Copy everything from the line containing "Click the Nama label" down to the end of the listing, swapping "Image resolution" for "Screenshot size" and leaving the rest unchanged. Omit the pictures.
§ §
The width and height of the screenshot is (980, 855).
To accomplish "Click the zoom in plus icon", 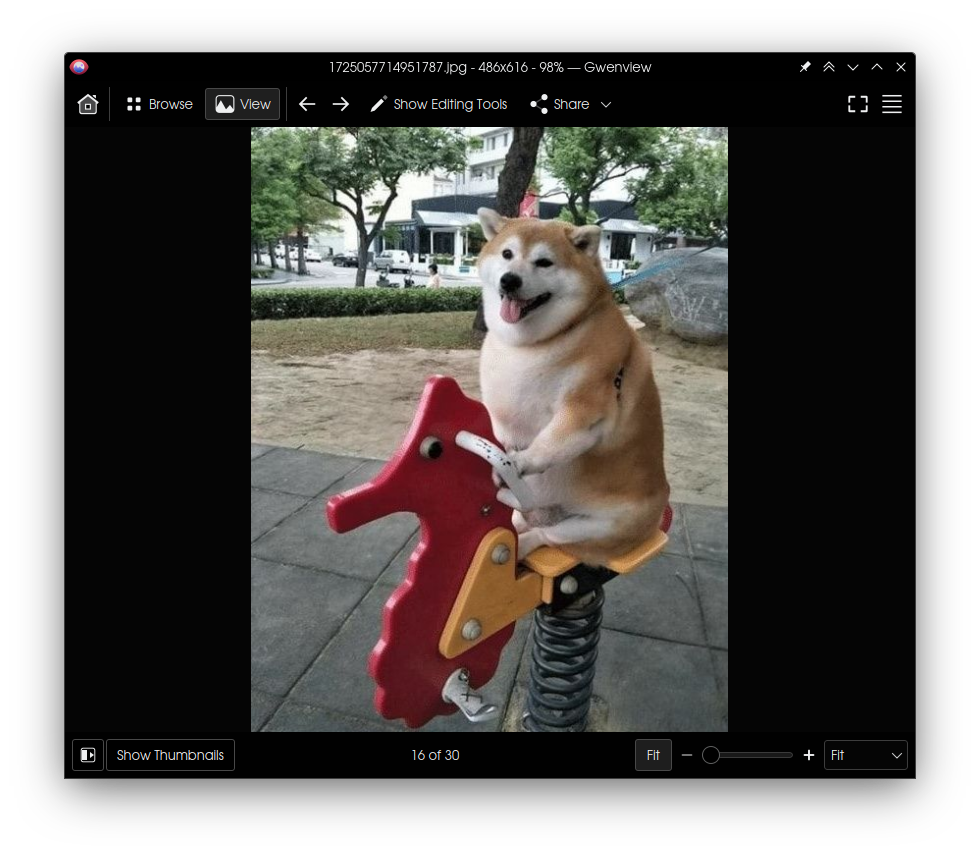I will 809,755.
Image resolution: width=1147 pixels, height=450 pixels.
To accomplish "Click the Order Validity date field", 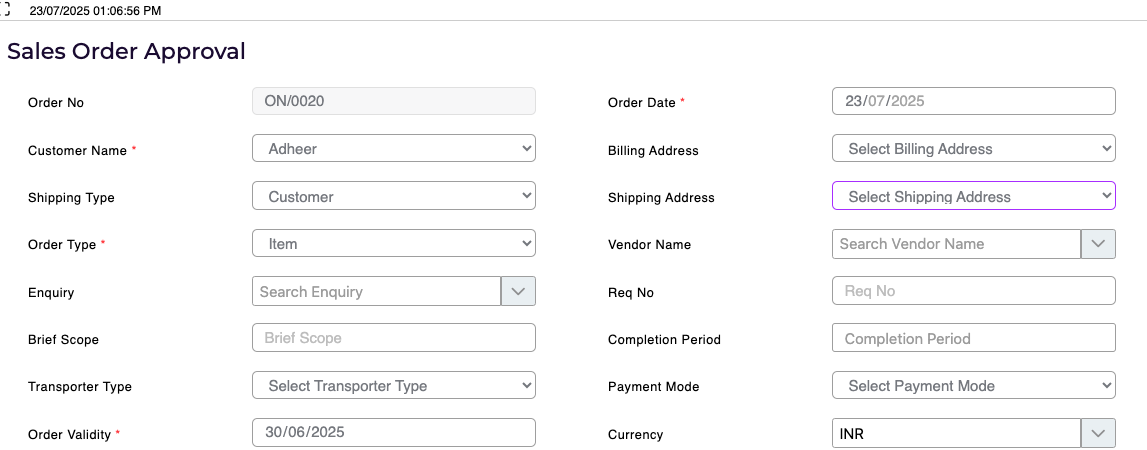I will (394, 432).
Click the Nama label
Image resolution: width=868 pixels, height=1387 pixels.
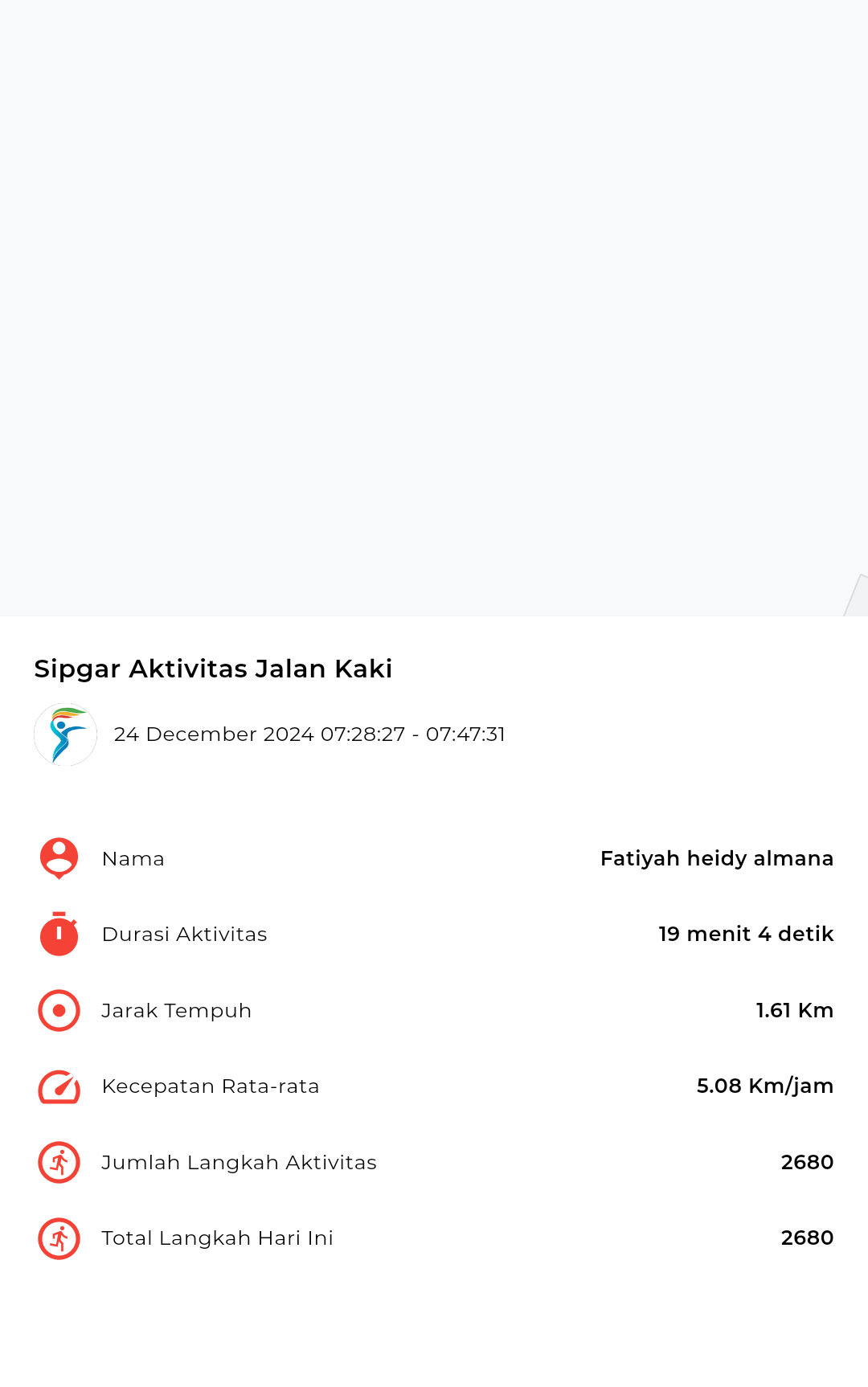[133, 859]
§ §
— Answer below —
Click the Nama label
Screenshot size: width=868 pixels, height=1387 pixels.
[133, 859]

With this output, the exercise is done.